I am honored to follow Mr. Purcell in speaking today. Mr. Purcell is an alumnus of not only the illustrious Honors program, but also of the Economics Department, where I have spent the last three years drawing ever more intricate supply and demand graphs. I think people have this idea that economics majors all aspire to be Wolves of Wall Street or white collar criminals or something like that, but Mr. Purcell proves that not all econ majors have sold their souls to Lehman Brothers in exchange for the opportunity to sell subprime mortgages.

I’ve been asked to speak today at the Celebration of Distinction presumably to impart some profound wisdom on my fellow graduates. But before I do, I want to mention to all the non-graduating Honors students in the room that the Honors Student in Residence position is now vacant and in need of a replacement. What is the Student in Residence position, you ask? Quite simply, it’s the best unpaid job on campus. The only requirements are to hang out in the Honors suite a minimum of 15 hrs./week, hold the fort down when everybody else is in a staff meeting, and occasionally rearrange the furniture. If you’re interested in this position, all you need to do is fill it out and submit your transcripts and a portfolio of Honors-themed memes. Best of luck.

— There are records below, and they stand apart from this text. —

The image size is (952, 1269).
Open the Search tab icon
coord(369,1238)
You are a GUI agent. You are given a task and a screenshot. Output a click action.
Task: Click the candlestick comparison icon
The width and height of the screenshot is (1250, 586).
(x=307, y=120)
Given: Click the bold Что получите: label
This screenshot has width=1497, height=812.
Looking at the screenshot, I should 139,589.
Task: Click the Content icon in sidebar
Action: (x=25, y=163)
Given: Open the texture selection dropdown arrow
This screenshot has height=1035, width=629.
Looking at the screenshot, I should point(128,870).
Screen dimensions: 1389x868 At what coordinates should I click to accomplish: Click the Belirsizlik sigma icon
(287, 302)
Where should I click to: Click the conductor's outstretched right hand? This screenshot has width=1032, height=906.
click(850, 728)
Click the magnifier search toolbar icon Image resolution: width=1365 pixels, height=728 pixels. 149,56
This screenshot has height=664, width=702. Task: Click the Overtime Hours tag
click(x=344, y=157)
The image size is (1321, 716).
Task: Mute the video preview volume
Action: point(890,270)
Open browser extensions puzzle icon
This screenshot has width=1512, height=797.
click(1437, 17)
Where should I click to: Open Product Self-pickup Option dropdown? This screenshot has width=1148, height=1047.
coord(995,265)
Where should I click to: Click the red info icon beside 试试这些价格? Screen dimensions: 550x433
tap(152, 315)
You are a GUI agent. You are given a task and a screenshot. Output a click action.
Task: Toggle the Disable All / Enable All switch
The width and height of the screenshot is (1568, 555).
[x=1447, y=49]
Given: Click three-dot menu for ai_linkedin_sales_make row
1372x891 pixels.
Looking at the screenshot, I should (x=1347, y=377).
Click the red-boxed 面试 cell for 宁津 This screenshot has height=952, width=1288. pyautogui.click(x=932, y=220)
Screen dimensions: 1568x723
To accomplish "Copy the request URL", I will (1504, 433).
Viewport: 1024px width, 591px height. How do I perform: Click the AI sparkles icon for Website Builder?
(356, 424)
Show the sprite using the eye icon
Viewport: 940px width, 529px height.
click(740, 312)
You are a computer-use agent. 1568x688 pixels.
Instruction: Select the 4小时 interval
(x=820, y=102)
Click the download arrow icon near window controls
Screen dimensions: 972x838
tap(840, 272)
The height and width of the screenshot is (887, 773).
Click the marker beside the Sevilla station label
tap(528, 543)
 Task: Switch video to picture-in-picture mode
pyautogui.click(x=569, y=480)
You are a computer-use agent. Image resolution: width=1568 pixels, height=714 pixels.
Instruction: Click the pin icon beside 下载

Alright, now that’s out of the way, I want to get down to business and talk about what I have never wanted to acknowledge, let alone talk about, in public: my struggles with OCD, otherwise known as Obsessive Corgi Disorder. Just kidding. Although, if you know me at all, you’d know that I am hopelessly and incurably obsessed with corgis. OCD, or Obsessive Compulsive Disorder, is a “potentially disabling illness that traps people in endless cycles of repetitive thoughts and behaviors,” according to WebMD, which is also the website that tells you that your dry cough is a sign of a rare and terminal form of kidney cancer. So, while I mean no offense to the authors of such impersonal online diagnostic articles, here’s what having OCD is really like:

Living with OCD is like living with an alarm that never turns off. It reminds you to check that the door is locked, and then reminds you again. And again. And again. And again. And pretty soon, you’ve spent twenty minutes just checking that the door is locked. And just as you begin to walk away from the door, the alarm in your mind rings again and you are compelled to check that the door really is locked. And then on your way to class, all you can think about is whether or not you locked the door and no matter how many times you remind yourself that you really did lock the door, you keep questioning whether or not you locked the door. And then you start to worry about what could happen if you didn’t lock the door. Maybe your roommate’s laptop would get stolen. And she’d lose that term paper she was working on. And then she’d flunk out of college. And it would all be your fault. You would have single handedly have ruined your roommate’s life by not locking that door. OCD operates by scaring the living daylights out of you with extremely unlikely worst-case scenarios. And you follow OCD’s commands because, well, do you really want to take that risk?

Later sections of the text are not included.